Quick Thoughts on the Atari Token
I actually stumbled on to the Atari Chain on accident while reading an article about Enjin Coin. Obviously, the name instantly caught my eye, so I decided to look into it.
Atari is a name that every gamer is familiar with, having revolutionized gaming back in 1972 – and I was pleasantly surprised to see that, despite their more recent issues, they were forging new frontiers – applying blockchain technology into the world of gaming.
Atari launched their token via a public sale of the Atari token in late October, 2020, at a price of $0.25 per token. Since then, journey has been a bumpy one; spiking to just under $0.70, and currently trading at $0.12 – more on the spike below.
This is definitely not a “quick ride to the moon” type of project – I bought in with the expectation of waiting on developers to build out the use-cases before seeing any types of returns.
First Things First, Let’s Address The “Bumpy Ride”
Two things dictate the price of a token – availability and use-cases.
Atari token is currently not available on any *serious* exchanges, with around 60% of the volume being traded on Uniswap (Decentralized exchange). There are minimal use-cases for Atari token at the moment, and with such low availability, it was expected that the price would rise if ATRI ever got a serious exchange listing.
As such, the price spiked on the rumor (thanks to a “big time influencer”) that it was going to be getting added to a major exchange – and when that didn’t happen, the price plummeted sharply. This is why you don’t trust any influencer that does NOT share their public wallets…
Spikes aside, let’s get into the fundementals.
Atari Token Platform Partnerships
As stated above, Atari is looking to implement blockchain technology into the gaming industry to make it easier for developers and publishers to monetize and protect in-game assets, and to help facilitate this, they’ve made some partnerships with some pretty big names.
“We are very excited about this collaboration with Atari and its initiation with our latest Enjin Adopter, eBallR Games.
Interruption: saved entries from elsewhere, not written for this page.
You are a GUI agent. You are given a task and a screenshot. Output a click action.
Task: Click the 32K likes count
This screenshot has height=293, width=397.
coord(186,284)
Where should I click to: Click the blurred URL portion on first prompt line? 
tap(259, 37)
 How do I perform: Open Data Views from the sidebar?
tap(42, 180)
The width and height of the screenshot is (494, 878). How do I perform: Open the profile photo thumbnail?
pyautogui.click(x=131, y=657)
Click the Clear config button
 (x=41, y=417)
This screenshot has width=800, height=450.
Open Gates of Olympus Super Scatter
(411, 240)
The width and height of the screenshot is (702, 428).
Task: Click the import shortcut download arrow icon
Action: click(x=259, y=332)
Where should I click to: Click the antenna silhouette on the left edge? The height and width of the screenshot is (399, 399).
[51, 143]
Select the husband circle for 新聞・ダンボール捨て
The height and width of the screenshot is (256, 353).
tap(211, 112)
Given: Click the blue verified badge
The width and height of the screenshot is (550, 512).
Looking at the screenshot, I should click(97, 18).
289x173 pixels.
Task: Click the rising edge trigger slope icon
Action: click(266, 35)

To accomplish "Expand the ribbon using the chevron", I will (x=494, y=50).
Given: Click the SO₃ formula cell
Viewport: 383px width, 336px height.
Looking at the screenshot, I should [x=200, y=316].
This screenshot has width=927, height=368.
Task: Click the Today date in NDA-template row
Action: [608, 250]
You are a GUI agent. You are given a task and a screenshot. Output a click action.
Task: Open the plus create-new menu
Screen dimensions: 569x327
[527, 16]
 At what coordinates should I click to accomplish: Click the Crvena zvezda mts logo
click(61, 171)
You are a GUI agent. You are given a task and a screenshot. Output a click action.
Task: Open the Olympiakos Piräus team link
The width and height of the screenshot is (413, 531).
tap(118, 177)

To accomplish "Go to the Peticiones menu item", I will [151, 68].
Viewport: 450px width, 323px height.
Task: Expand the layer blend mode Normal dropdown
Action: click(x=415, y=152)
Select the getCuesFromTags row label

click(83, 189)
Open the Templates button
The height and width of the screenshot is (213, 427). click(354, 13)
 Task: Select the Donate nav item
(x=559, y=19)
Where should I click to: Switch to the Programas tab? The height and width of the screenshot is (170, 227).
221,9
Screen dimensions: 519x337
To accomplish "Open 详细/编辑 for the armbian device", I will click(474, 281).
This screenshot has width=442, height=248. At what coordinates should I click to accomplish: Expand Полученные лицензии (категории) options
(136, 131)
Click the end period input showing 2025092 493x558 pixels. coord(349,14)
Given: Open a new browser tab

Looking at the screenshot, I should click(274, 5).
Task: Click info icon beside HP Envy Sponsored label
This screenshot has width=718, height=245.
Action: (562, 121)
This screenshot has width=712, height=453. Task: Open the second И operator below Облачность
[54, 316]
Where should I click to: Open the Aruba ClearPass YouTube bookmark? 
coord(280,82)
Atari resonates with all ages as the household name synonymous with gaming and its belief in blockchain shows the maturity of this technology and the tools now available.”Alex Russman, Enjin’s director of Business Development
Atari has also partnered with organizations like the Litecoin Foundation, Zed.Run, Chain Games, and ICICB (to name a few) to expand the use-cases and discounts available to holders of their token.
Atari also has partnerships with The Sandbox ($SAND) and Decentraland ($MANA) for products to be built inside those metaverses (like the Atari Casino in Decentraland), and is currently developing their OWN virtual world which will be the host to a number of games from the atari universe, with $ATRI as the in-game currency.
Think “The Oasis” from Ready Player One.
If (and when) that’s successful, the Atari Token will have the ultimate use-case.
Conclusion & Thoughts
Development on the Atari Chain project has been quietly progressing – maybe a little too quietly for some users (the users in the telegram group know of whom I am referring), but it has been progressing nonetheless.
To address the cost of transactions, Atari has switched gears and started looking into layer 2 solutions for utilizing the ATRI token due to the often-overlooked factor that affects all erc-20 tokens; Ethereum Transaction Fees.
In my opinion, Atari partnering with Polygon ($MATIC) is a step in the right direction for the company (and token) – and will be worth the delay. After all, who wants to pay $20 in fees to spend $5 of in-game currency? No one – and that would make the use-case useless in my opinion.
For some, the seemingly slow developments may be off-putting, but as with all projects, I tend to look at the overall picture. Slow and steady (as long as it’s in the right direction) is always better than quick and dirty in the wrong direction.